World of Warcraft players have been holding an in-game protest against Activision Blizzard.
The gaming publisher is being taken to court by California’s Department of Fair Employment and Housing for unfair treatment of women in its “frat boy culture”.
A two year investigation has found the company to have repeatedly discriminated against women employees and held them to a different standard, with abuse and harassment rife within the company.
To protest, hundreds of World of Warcraft players have gathered in the social hub of Oribos.
Organised by guild Fence Macabre that runs on the Wyrmrest Accord and Moon Guard servers, the group is additionally running a fundraiser for the charity Black Girls Code that’s dedicated to teaching young girls about coding and technology.
“Some people who have joined us are still undecided, debating leaving communities they’ve curated,” said deputy leader of Fence Macabre Hinahina Gray to Polygon.
“It’s never an easy decision to leave such a big emotional investment behind. Most of the people here have cancelled their sub. We wanted to do an in-game protest as it would allow people from all over to sit and join with us. Since we still have the game time, we might as well try to do something with it.”
She added: “In saying that, it is an emotional loss, a lot of people in our extended communities are struggling, especially people who are also marginalized who have been able to find others like themselves and cultivate a sense of belonging.
“As a queer indigenous person, I definitely feel it. While I have external real-life support systems and resources, finding those communities in a shared hobby is especially meaningful.”
Speaking further to PC Gamer, Gray mentions the poor use of indigenous stereotypes in World of Warcraft.
“Being Native Hawaiian, and having already seen how Blizzard handles writing Indigenous and other PoC coded storylines, I wish I could say my perception had been drastically changed, but this seems to be really getting to the heart of why they have failed to write these stories and concepts well,” she said.
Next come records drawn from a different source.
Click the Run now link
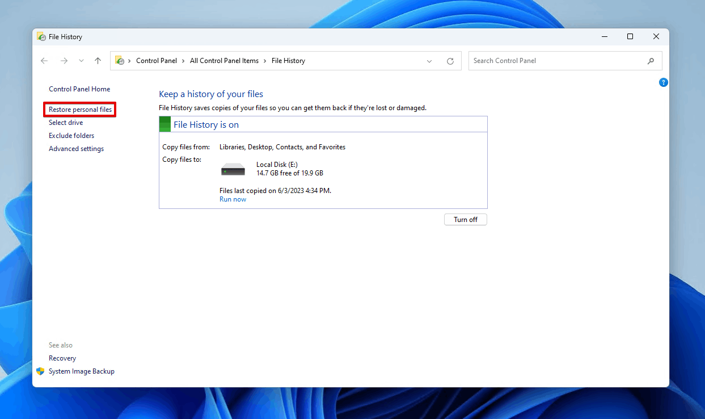This screenshot has width=705, height=419. point(233,199)
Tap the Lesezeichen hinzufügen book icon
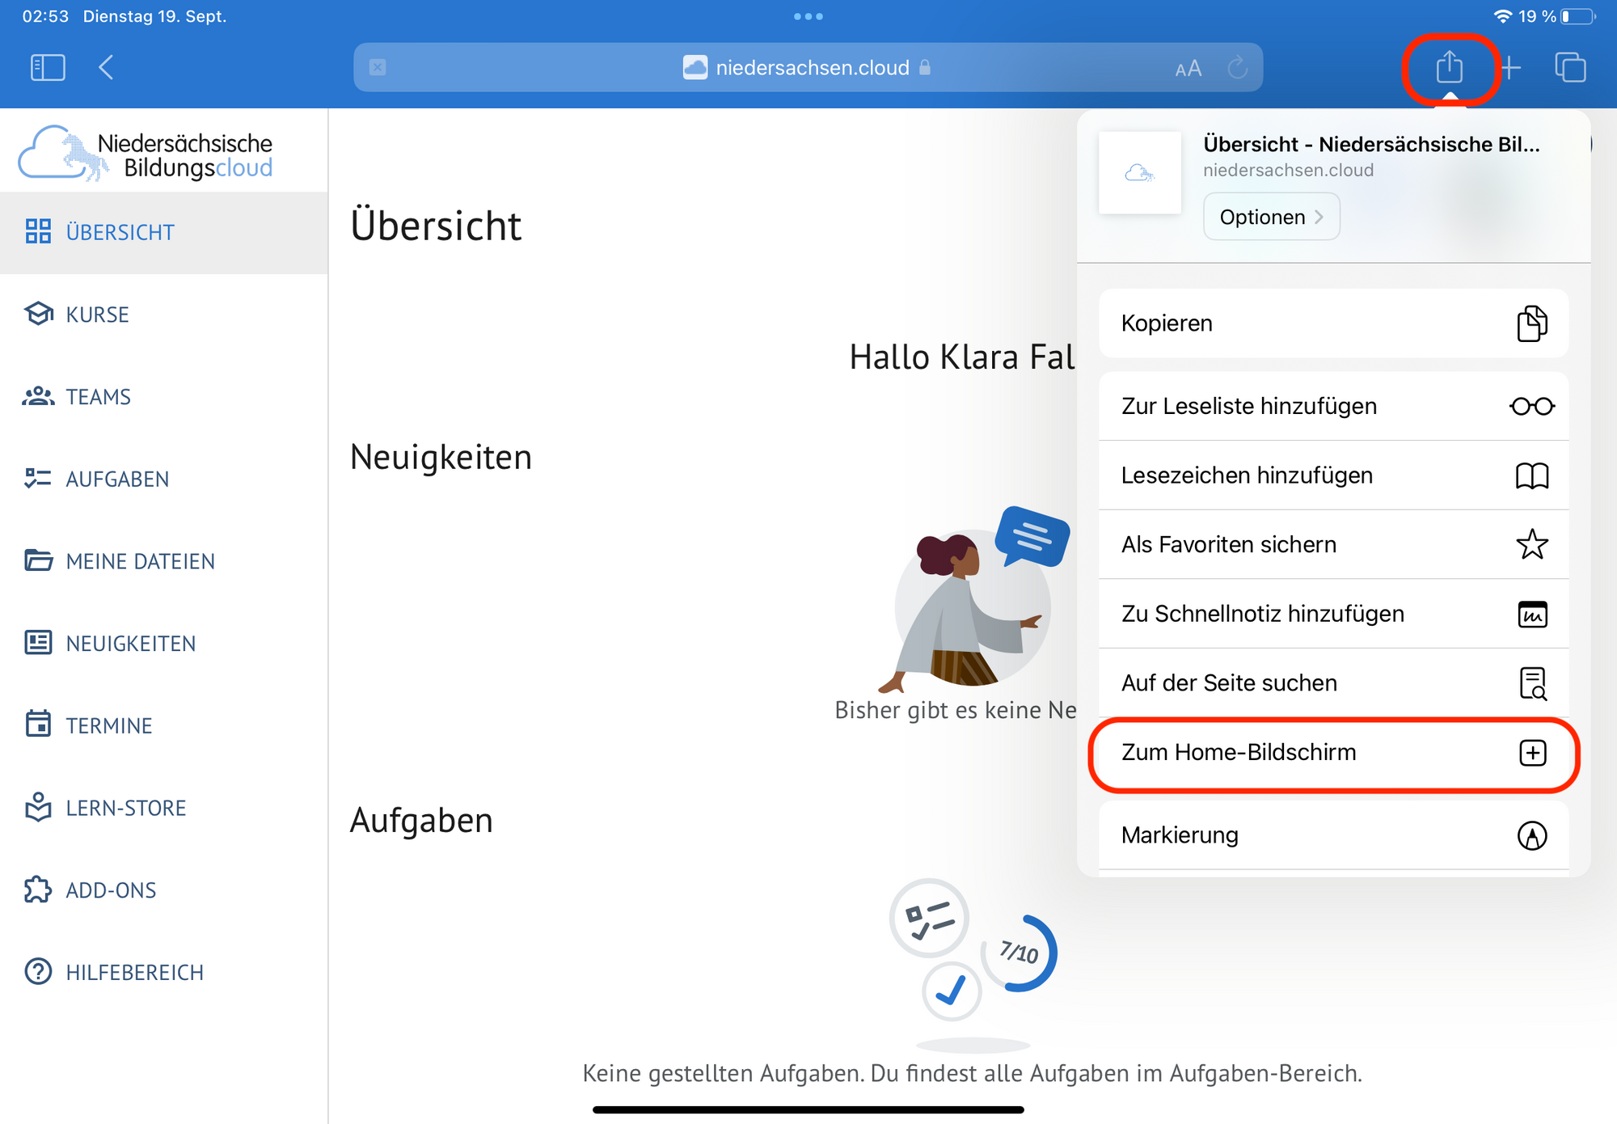1617x1124 pixels. click(1531, 475)
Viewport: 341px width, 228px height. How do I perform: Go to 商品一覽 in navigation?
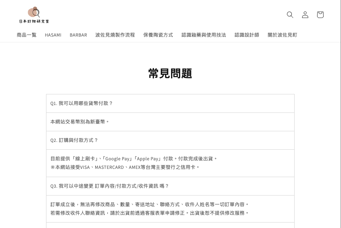pyautogui.click(x=27, y=35)
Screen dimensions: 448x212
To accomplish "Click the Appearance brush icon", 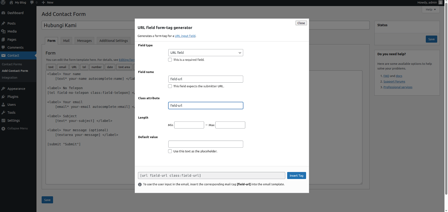I will (3, 89).
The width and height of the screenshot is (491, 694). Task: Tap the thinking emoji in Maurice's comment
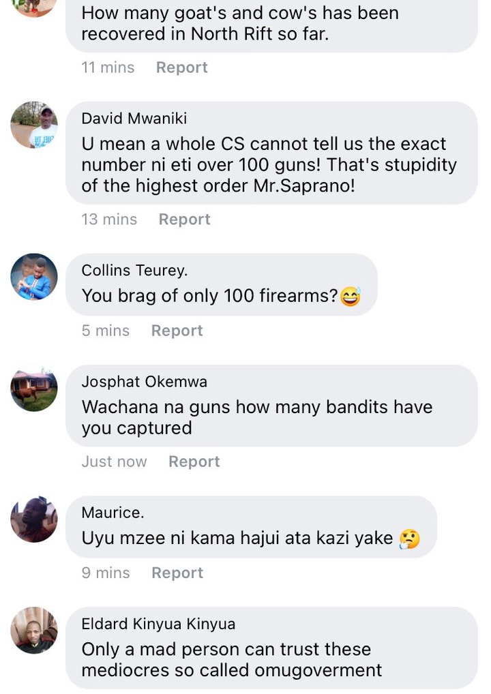click(410, 539)
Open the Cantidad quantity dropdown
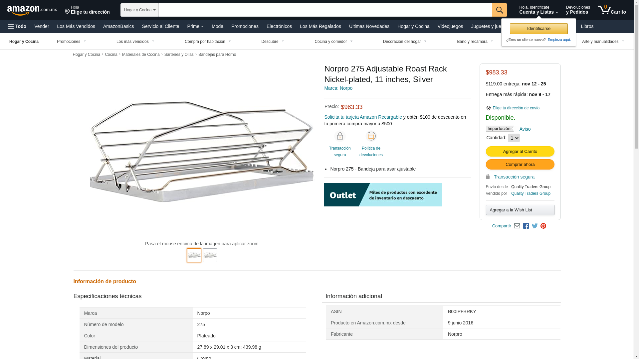Image resolution: width=639 pixels, height=359 pixels. pyautogui.click(x=514, y=138)
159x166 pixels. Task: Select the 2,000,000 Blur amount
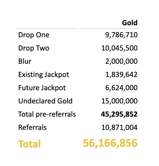[121, 61]
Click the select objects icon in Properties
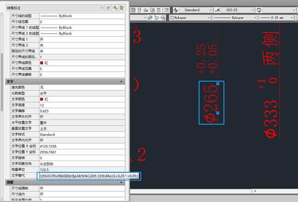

“The way Blizzard codes “monstrous” races with stereotypical PoC traits as though cherrypicking from multiple real-world heritages to effectively establish them as the barbaric “other” in the game is also a problem.”
Further reactions to the Activision Blizzard lawsuit
Since news of the lawsuit broke, the social accounts of many Activision Blizzard games appear to have gone dark, with no new posts.
Further, Blizzard president J. Allen Brack sent an email to all staff about the “extremely troubling” allegations.
The email was obtained by Bloomberg reporter Jason Schreier.
Blizzard president J. Allen Brack sent out an email to staff last night addressing the allegations from this week’s explosive lawsuit, calling them “extremely troubling” and saying that he’d be “meeting with many of you to answer questions and discuss how we can move forward.” pic.twitter.com/NsMV6CNdTE
— Jason Schreier (@jasonschreier) July 23, 2021
Bungie, the developer behind Destiny, has also released a Twitter thread about Activision Blizzard – their former publisher.
“Bungie is built on empowering our people no matter who they are, where they are from, or how they identify,” it reads.
“While the accounts in this week’s news are difficult to read, we hope they will lead to justice, awareness, and accountability.”
Bungie is built on empowering our people no matter who they are, where they are from, or how they identify.
We have a responsibility to acknowledge, reflect, and do what we can to push back on a persistent culture of harassment, abuse, and inequality that exists in our industry.